Bittersweet victory

December 4, 2015

Olympic swimming pool empty and calmAs new doping violations are confirmed against international athletes who medaled at the Toronto 2015 Pan American Games (TORONTO 2015), it’s a bittersweet victory for Team Canada.

The Canadian Centre for Ethics in Sport (CCES) congratulates Zack Chetrat, Alec Page and Rachel Hannah on retroactively receiving the medals they so rightfully deserve for their performances at TORONTO 2015.

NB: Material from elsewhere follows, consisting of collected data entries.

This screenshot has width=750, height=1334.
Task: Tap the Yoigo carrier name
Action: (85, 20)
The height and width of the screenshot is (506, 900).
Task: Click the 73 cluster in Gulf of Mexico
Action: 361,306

It’s unfortunate that our athletes were denied their due during the original medal ceremonies this summer in Toronto, but justice eventually prevailed: the medals were stripped from the cheaters and awarded to their rightful owners. This sends a strong message to dopers and athletes considering doping that if they cheat, they will get caught. It also serves to reassure clean athletes that the anti-doping system is in place to protect their right to compete on a level playing field and that they can achieve greatness without bowing to the pressure to take banned substances. 

In the lead-up to TORONTO 2015, the CCES received financial support from the Canadian Olympic Committee (COC) and the Canadian Paralympic Committee (CPC) to assist with the education and testing of Canadian athletes. We are very proud that there have been no positive tests returned from samples collected from Canadian athletes during the Games.

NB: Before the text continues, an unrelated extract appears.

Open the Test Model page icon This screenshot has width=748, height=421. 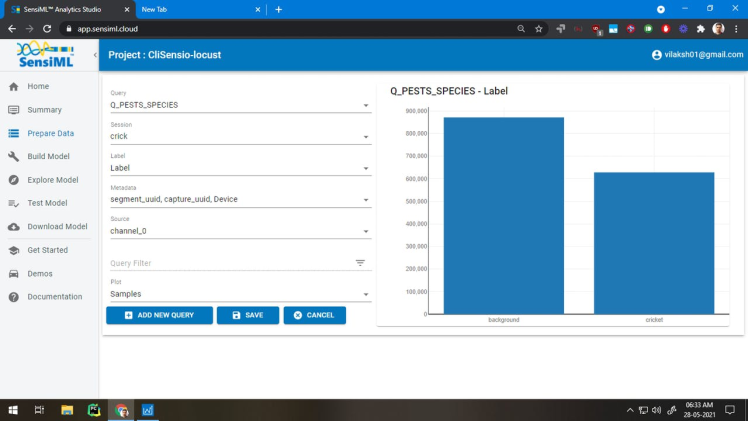coord(14,203)
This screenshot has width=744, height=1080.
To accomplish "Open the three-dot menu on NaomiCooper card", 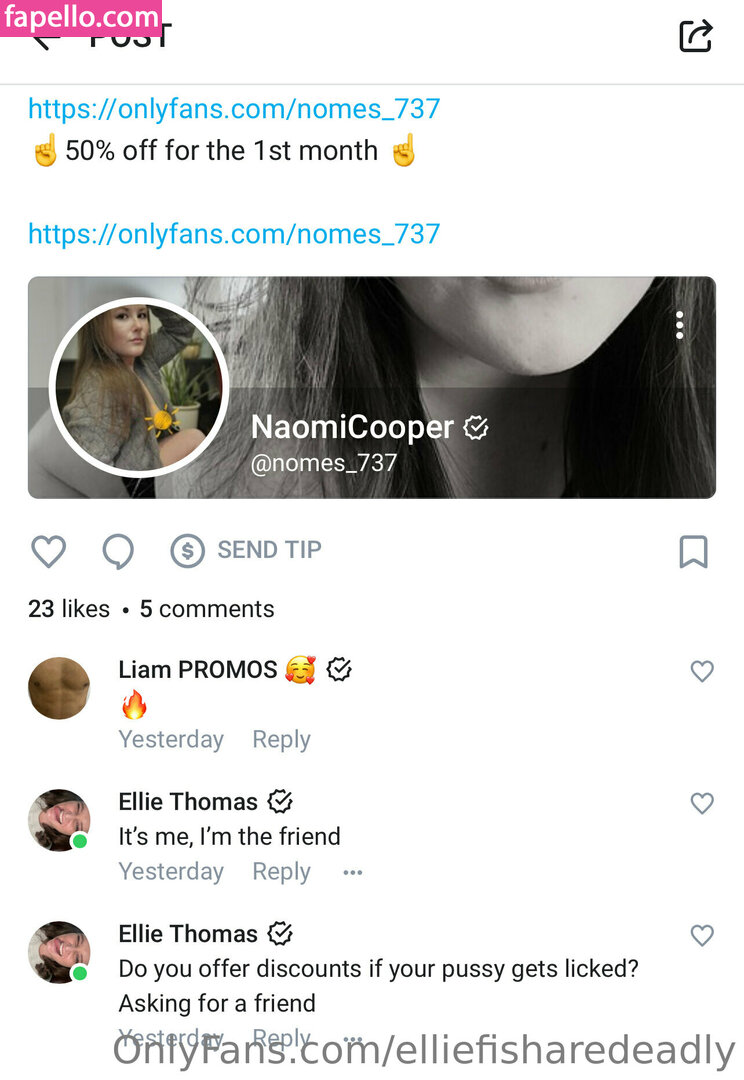I will point(680,325).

During this time of shocking international doping scandals, we understand why the public might lose faith in clean sport. Unethical dealings made behind closed doors and poor decisions made by athletes and their support personnel have left a bruise on the reputation of honest competition. In Canada, rest assured that we are doing everything within our power to deliver a sport system that is fair, safe and open to all, and we will continue to lead by example.

Congratulations once again to Zack Chetrat, Alec Page and Rachel Hannah. You are world-class athletes who delivered world-class performances – and you did it clean.